Questions to ask about your pet's diet:
- Who formulates the diets?
- Is there an address and 800 number for the manufacturer on the bag?
- Does the company have a board certified veterinary nutritionist on staff?
- What specific quality control measures does the company take to assure quality & consistency of the food?
- Look at the ingredient list. The list is arranged in decreasing order of majority by weight. Ingredients must be listed by their common name. Be aware that it is impossible to tell which portions of nutrients are coming from each ingredient, as the nutritional composition of each ingredient can vary and exact amounts are not disclosed. This list may not be as helpful as you think it is!
- Where are the diets produced or manufactured?
- Can the company provide a complete nutrient analysis for all foods, including caloric density?
- Is the diet appropriate for your pet’s age, breed and activity?
- Look at the diet’s AAFCO (American Feed Control Officials) Nutritional Adequacy Statement - Diet should have a statement that reads – “complete and balanced”. Be aware there are foods intended for supplemental or intermittent feeding only – They are not complete and balanced.
Diet should have a statement that reads – “complete and balanced”. Be aware there are foods intended for supplemental or intermittent feeding only – They are not complete and balanced.
The diet can be determined to be “complete and balanced” in one of 2 ways:
By formulation – basically calculations based on the ingredients
- By feeding trials under AAFCO specifications ****PREFERED
- Is the food guaranteed?
- Does your pet like the food and appear healthy?
Be aware of words such as “holistic”, “organic” and “human grade” – They are primarily marketing terms and have no legal definition for pet foods. The word “natural” means the food should not contain any chemically synthesized ingredients.

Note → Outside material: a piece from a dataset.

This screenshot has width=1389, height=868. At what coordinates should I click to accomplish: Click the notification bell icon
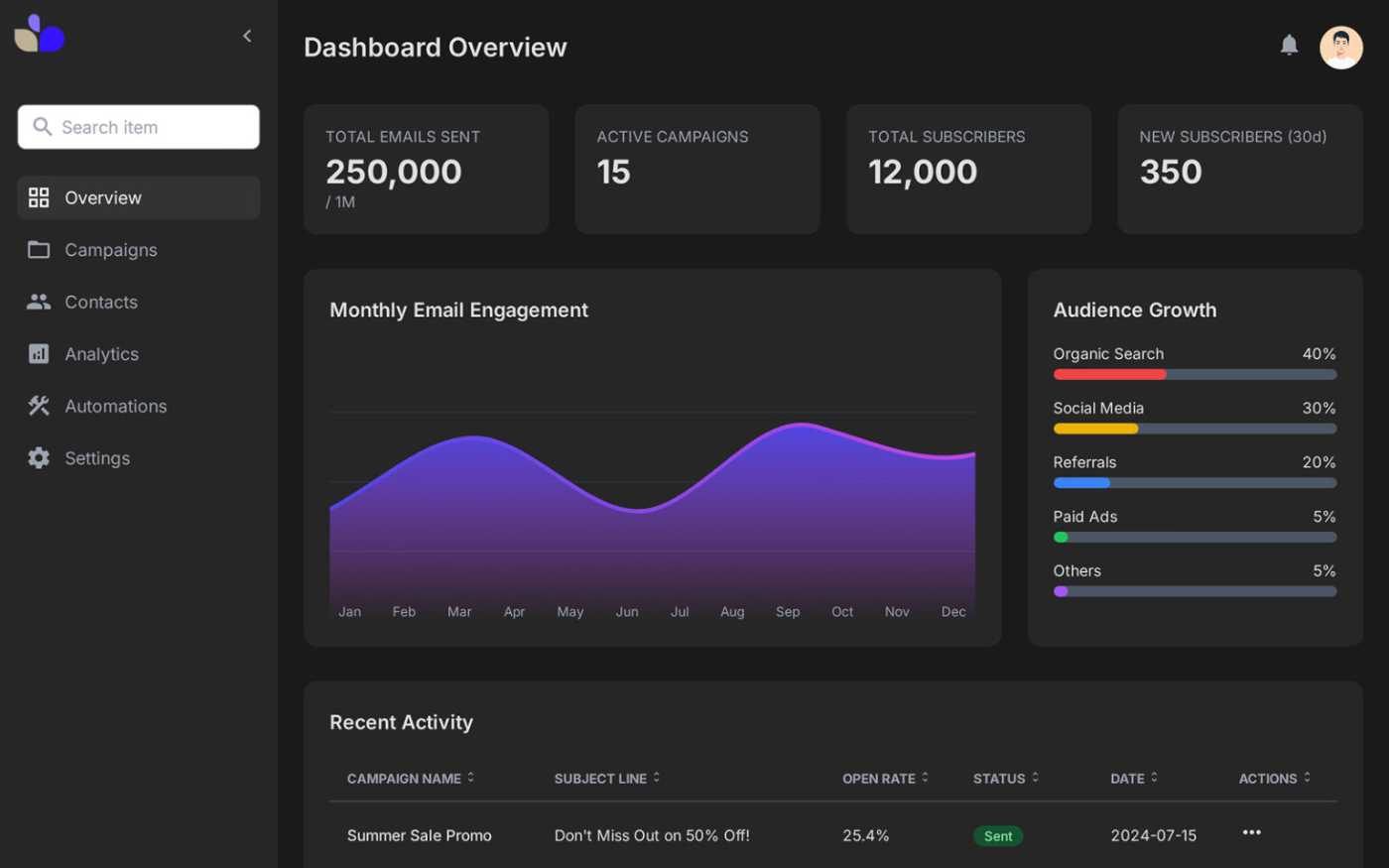[x=1289, y=45]
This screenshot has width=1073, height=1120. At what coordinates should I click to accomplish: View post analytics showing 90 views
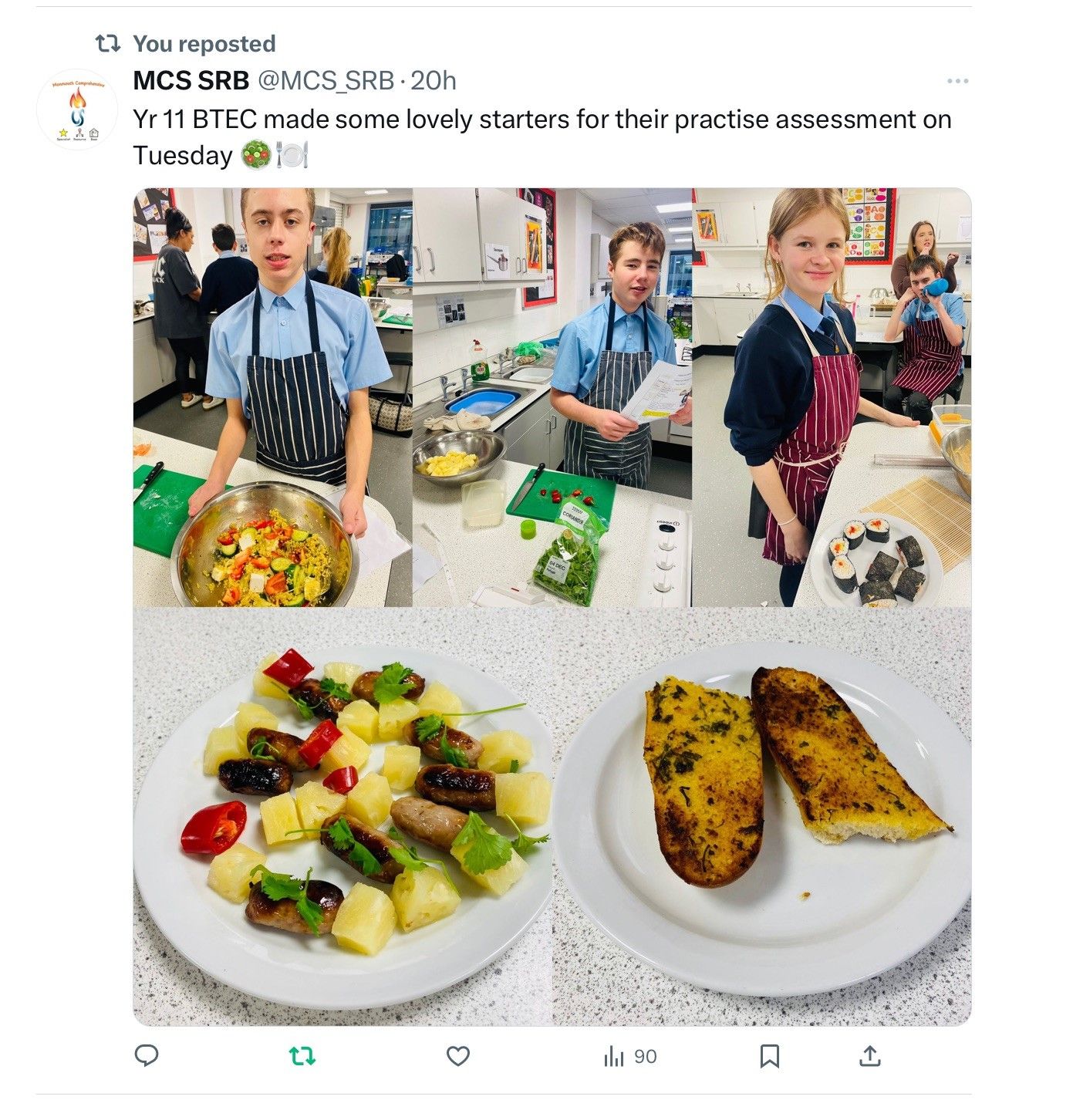(x=630, y=1056)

Most common food allergens in dogs (corn doesn’t make the list!)
– Dogs: Beef, dairy, wheat, egg, chicken, lamb, soy
– Cats: Beef, dairy, fish, lamb, poultry, barley/wheat
For More information go to:
– American Academy of Veterinary Nutrition http://aavn.org
– Veterinary Nutritional Consultants http://petdiets.com
To convert from as-fed to dry basis:
– % crude protein in dry basis = 100 (% crude protein as fed / % Dry Matter)
- I.E a can food that is 10% crude protein as fed and 78% Moisture as fed
100 (10/78) = 12.8% Crude protein as dry basis.